This past week has been my first full week at home with my husband. Dec. 31 was my last day with the Sampson County Department of Aging. Spending time with each other 24/7 would have been wonderful when we were dating. Forty-four years ago we just could not get enough of each other. We both are kind of set in our ways now. I like my coffee in the morning with total peace and quiet, he likes his coffee with the news on the loudest volume setting you can reach! I like very little cover on our bed at night, he likes lots of cover. I like Christian music, he likes country music. I love my cat and take offense if he says anything negative about my cat, he loves his dog and he takes offense if I say anything negative about his dog. I love to eat sweets and he loves to eat salty things. I could continue but I think you get the big picture. We both are different, and somehow, we managed to work things out this past week. It will be an adjustment for us both to be home together 24/7; but we will figure it out.

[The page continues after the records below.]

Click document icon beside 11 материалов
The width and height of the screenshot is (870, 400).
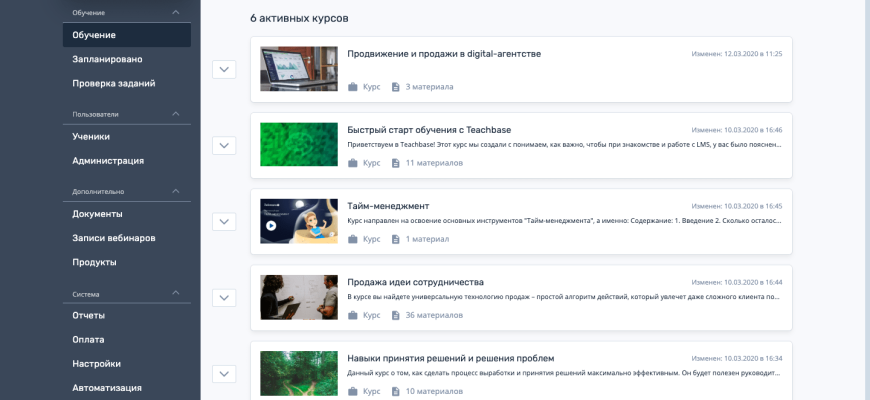[396, 163]
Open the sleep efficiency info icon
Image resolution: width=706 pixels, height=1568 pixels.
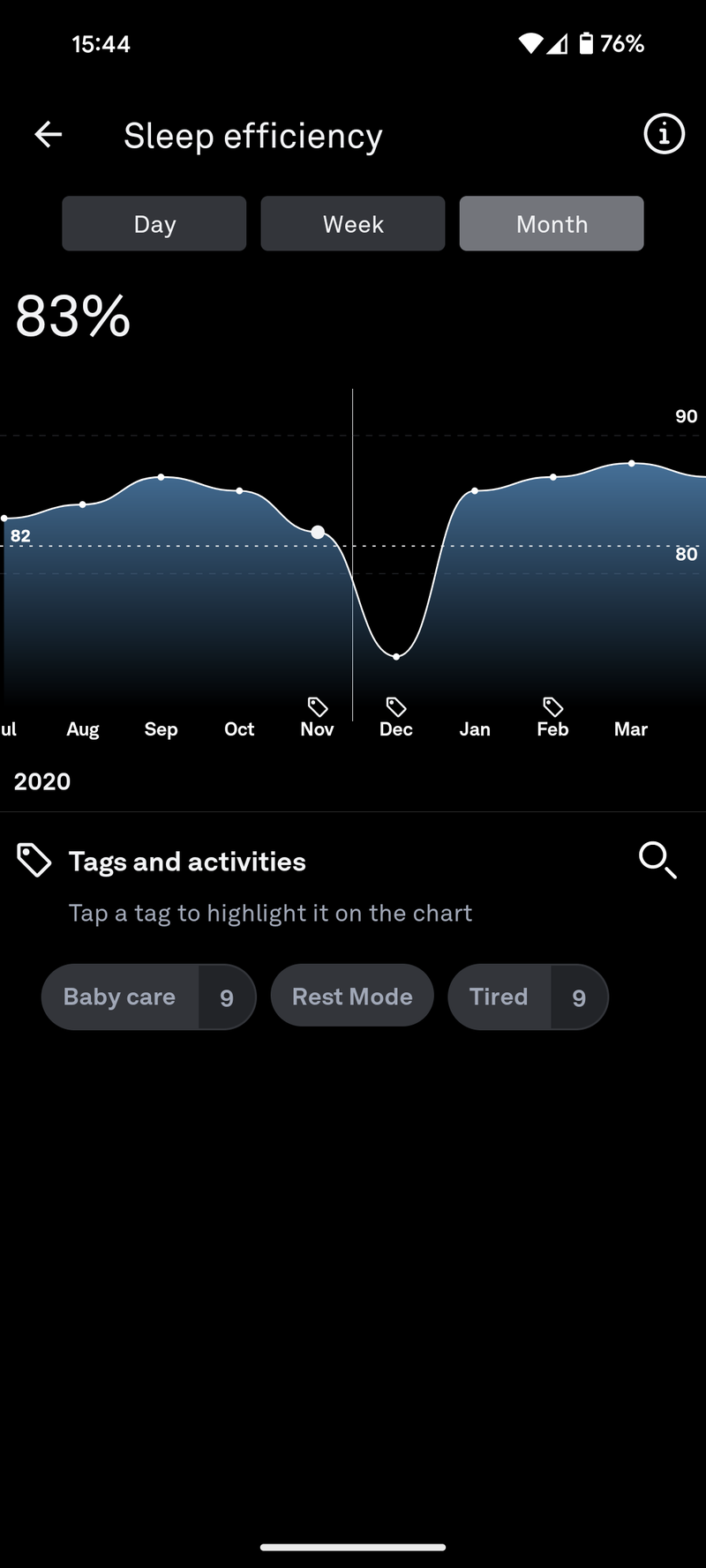point(664,134)
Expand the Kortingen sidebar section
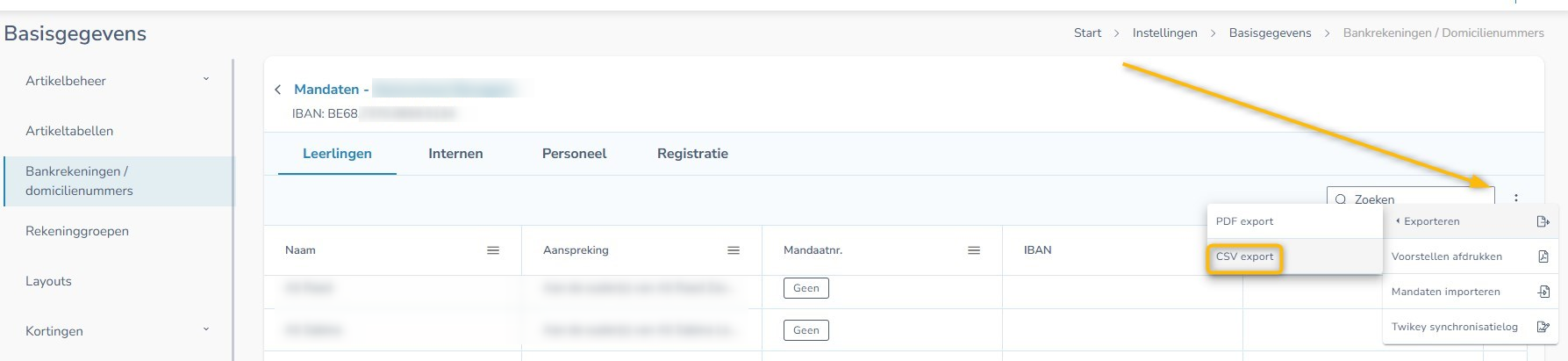The height and width of the screenshot is (361, 1568). 206,330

There is a lot of adjusting to be made when the normal routine is no longer normal. When a family learns that their loved one has been diagnosed with a condition of dementia, they are faced with making adjustments. Life will be very different when you are faced with all that goes with dementia. You as the caregiver may at times need to stretch the truth to get your loved one to their appointments, you may listen to some tall tales that your loved one truly believes is real, but the truth has escaped. You at times will be accused of doing something that you would absolutely not do, such as take all your loved one’s money, writing a check for a large amount of money or hiding something from your loved one. You the caregiver may be accused of stealing, being rude and not feeding your loved one. You may be accused of misplacing things, such as putting the eggs in the laundry basket or putting the raw hamburger meat in the bread box. You and your loved one may no longer be able to go out to eat, because you fear the profanity that is now often spoken by your loved one. These things sound very odd, but over the years these are somethings that my caregivers have shared with me and have actually happened. Your new normal may be abnormal!
You must remember your love one living with dementia is doing the best they can do. Their brain is failing, their brain’s wiring is on the fritz, their brain is dying. Most dementias attack one side of the brain, then spreads. Generally, it will attack the left side of the brain, then spreads to the other side. The left side of the brain is where language is stored, so they lose on the left. This is why they have trouble with word finding. You (caregiver) are the one with the good brain, you are the one that is going to have find a way to figure things out! This is going to be an effort and will require much skill to accomplish a successful adjustment.
Max and Junior (our dog and cat) have things figured out much better than me and my husband. They established boundaries early on. But my cat is the smartest, he is highly intelligent and I am certain he is the one that keeps the boundaries in tack! Hope you have a “Best Day Ever!”